Task instructions:
1. Using the Juno Awards of 1991 article, decide whether each statement agrees with it: (a) the 1991 ceremony was the first held outside Toronto; (b) the ceremony was broadcast on CTV; (c) Celine Dion won Best Female Vocalist. For each, answer yes or no and quote the deciding words.
2. Quote the Juno Awards of 1991 article from "Canadian music awards" up to and including "on CBC Television.".

Article:
- Date: 3 March 1991
- Venue: Queen Elizabeth Theatre, Vancouver, British Columbia
- Hosted by: Paul Shaffer

Television/radio coverage
- Network: CBC

= Juno Awards of 1991 =

Canadian music awards ceremony

The Juno Awards of 1991, representing Canadian music industry achievements of the previous year, were awarded on 3 March 1991 in Vancouver, British Columbia at a ceremony in the Queen Elizabeth Theatre. Paul Shaffer was the host for the ceremonies, which were broadcast on CBC Television.

This was the first time the award ceremonies were hosted away from Toronto. A category for rap music also made its debut at these 1991 awards.

==Nominees and winners==

===Canadian Entertainer of the Year===
Winner: The Tragically Hip

Other Nominees:
- The Jeff Healey Band
- Colin James
- Kim Mitchell
- Alannah Myles

===Best Female Vocalist===
Winner: Celine Dion

Other Nominees:
- Lee Aaron
- Rita MacNeil
- Anne Murray
- Candy Pennella

===Best Male Vocalist===
Winner: Colin James

Other Nominees:
- Gowan
- Paul Janz
- Maestro Fresh-Wes
- Neil Young

===Most Promising Female Vocalist===
Winner: Sue Medley

Other Nominees:
- Jane Child
- Holly Cole
- Patricia Conroy
- Mae Moore
- Lorraine Segato

===Most Promising Male Vocalist===
Winner: Andy Curran

Other Nominees:
- Danny Brooks
- John James
- Kenny MacLean
- Francis Martin
- Bob Wiseman

===Group of the Year===
Winner: Blue Rodeo

Other Nominees:
- Cowboy Junkies
- The Jeff Healey Band
- The Northern Pikes
- Rush

===Most Promising Group===
Winner: Leslie Spit Treeo

Other Nominees:
- Bootsauce
- Crash Vegas
- National Velvet
- Spirit of the West

===Songwriter of the Year===
Winner: David Tyson

Other Nominees:
- Jane Child
- Leonard Cohen
- Jim Cuddy and Greg Keelor
- Daniel Lanois
- Eddie Schwartz

===Best Country Female Vocalist===
Winner: Rita MacNeil

Other Nominees:
- Carroll Baker
- Patricia Conroy
- Anne Murray
- Michelle Wright

===Best Country Male Vocalist===
Winner: George Fox

Other Nominees:
- Tommy Hunter
- David Hutchins
- Larry Mercey
- Tim Taylor

===Best Country Group or Duo===
Winner: Prairie Oyster

Other Nominees:
- The Good Brothers
- Colleen Peterson and Gilles Godard
- Kimberley Richards and J.K. Gulley
- Sylvia Tyson and Tom Russell

===Best Instrumental Artist===
Winner: Ofra Harnoy

Other Nominees:
- Exchange
- Michael Jones
- Moe Koffman
- Ian Tamblyn

===International Entertainer of the Year===
Winner: The Rolling Stones

Other Nominees:
- Aerosmith
- Phil Collins
- Madonna
- Sinéad O'Connor

===Best Producer===
Winner: David Tyson, Baby, It's Tonight; Don't Hold Back Your Love

Other Nominees:
- Jane Child
- Bruce Fairbairn
- David Foster
- Declan O'Doherty
- Gino Vannelli and Joe Vannelli

===Best Recording Engineer===
Winner: Gino/Joe Vannelli, The Time Of Day; Sunset On LA

Other Nominees:
- Kevin Doyle
- Noel Golden
- Tom Henderson and Peter Moore
- Fraser Hill and Rick Hutt
- Mike Jones

===Canadian Music Hall of Fame===
Winner: Leonard Cohen

===Walt Grealis Special Achievement Award===
Winner: Mel Shaw, CARAS founder

==Nominated and winning albums==

===Best Album===
Winner: Unison, Celine Dion

Other Nominees:
- Bodyrock, Lee Aaron
- Les B.B., Les B.B.

Data section:

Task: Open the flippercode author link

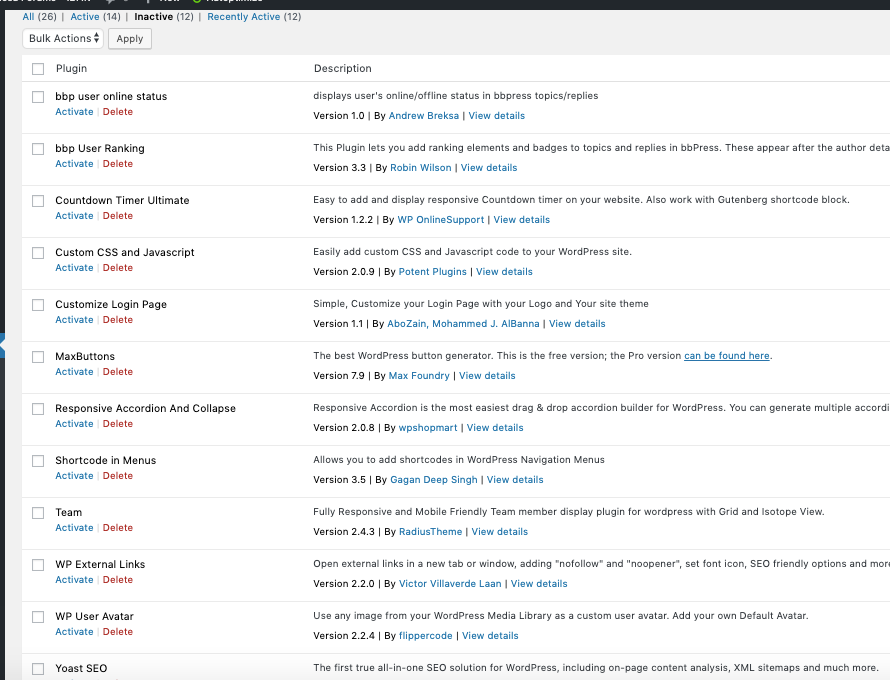Action: (427, 636)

Full answers:
1.
(a) Yes: "This was the first time the award ceremonies were hosted away from Toronto."
(b) No: "which were broadcast on CBC Television."
(c) Yes: "Best Female Vocalist===
Winner: Celine Dion"

2.
Canadian music awards ceremony

The Juno Awards of 1991, representing Canadian music industry achievements of the previous year, were awarded on 3 March 1991 in Vancouver, British Columbia at a ceremony in the Queen Elizabeth Theatre. Paul Shaffer was the host for the ceremonies, which were broadcast on CBC Television.